Last update - 12 August 2024 By James Woods

CAR Group, the vehicle advertising giant, has reported impressive annual results, with shares rising 3.75%, significantly outperforming the broader market's 0.5% gain.

The company announced a 24% year-on-year increase in adjusted net income, reaching A$344.0 million, closely aligning with analyst expectations of A$344.1 million. This strong performance was accompanied by a 41% increase in revenue from continuing operations, totaling A$1.10 billion, a figure that met market forecasts.

Despite a sharp decline in statutory net income to A$250.0 million, down 61% year-on-year due to the impact of recent acquisitions, CAR Group’s underlying business demonstrated robust growth. Adjusted EBITDA rose 37% to A$581 million, slightly above the estimated A$580.5 million. Reflecting confidence in future earnings, the company declared a final dividend of A$0.385 per share, up from A$0.325 the previous year.

Strategic acquisitions in Brazil and the United States have been pivotal in driving growth, contributing to a 17% increase in proforma revenue and EBITDA on the prior corresponding period (pcp). The company remains optimistic about the potential of these acquisitions, with CEO Cameron McIntyre stating, “We are confident these businesses will continue to drive significant long-term value for shareholders.”

Looking ahead, CAR Group expects to sustain growth in revenue, adjusted EBITDA, and adjusted net profit in FY25, with a focus on maintaining similar adjusted EBITDA margins. The company anticipates solid revenue and EBITDA growth across all regions, with particularly strong performance expected in Latin America and steady growth in Asia and North America.

McIntyre highlighted the importance of CAR Group’s data and technology in driving value for customers, especially as the vehicle transaction process becomes increasingly digital. Despite economic headwinds such as inflation and higher interest rates, the Australian automotive market remains resilient, with new vehicle sales reaching record levels.

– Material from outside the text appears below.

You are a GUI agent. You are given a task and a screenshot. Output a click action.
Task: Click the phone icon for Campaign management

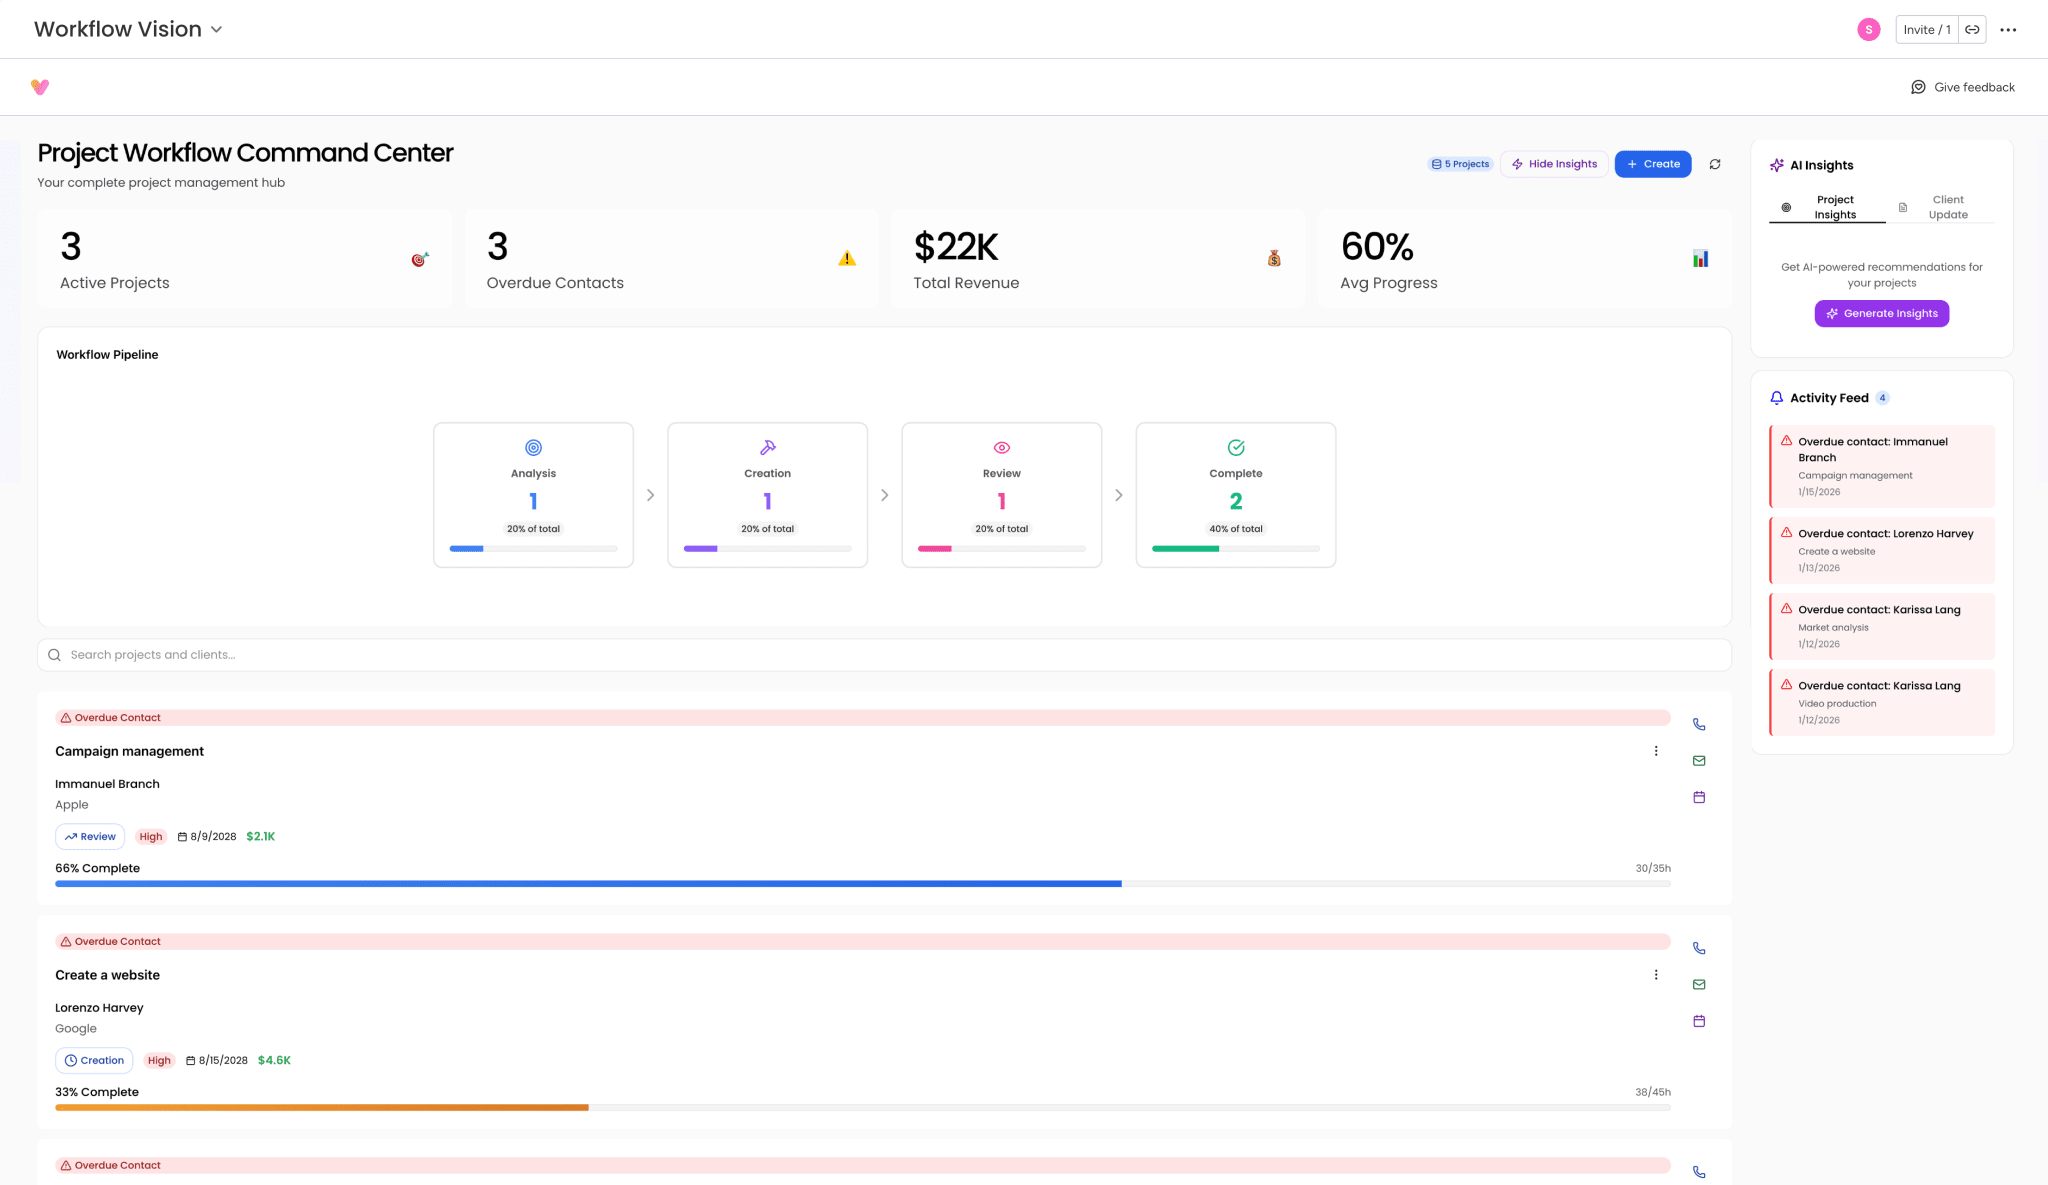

CAR Group’s latest results reflect a strong underlying business, bolstered by strategic acquisitions and a focus on technology-driven growth. The company’s outlook for FY25 remains positive, underpinned by its continued expansion in key global markets.

As a reminder, CAR’s inclusion in the ASX Growth Portfolio is based on share price momentum, and will remain within the portfolio as long as it’s share price continues to outperform on a relative basis.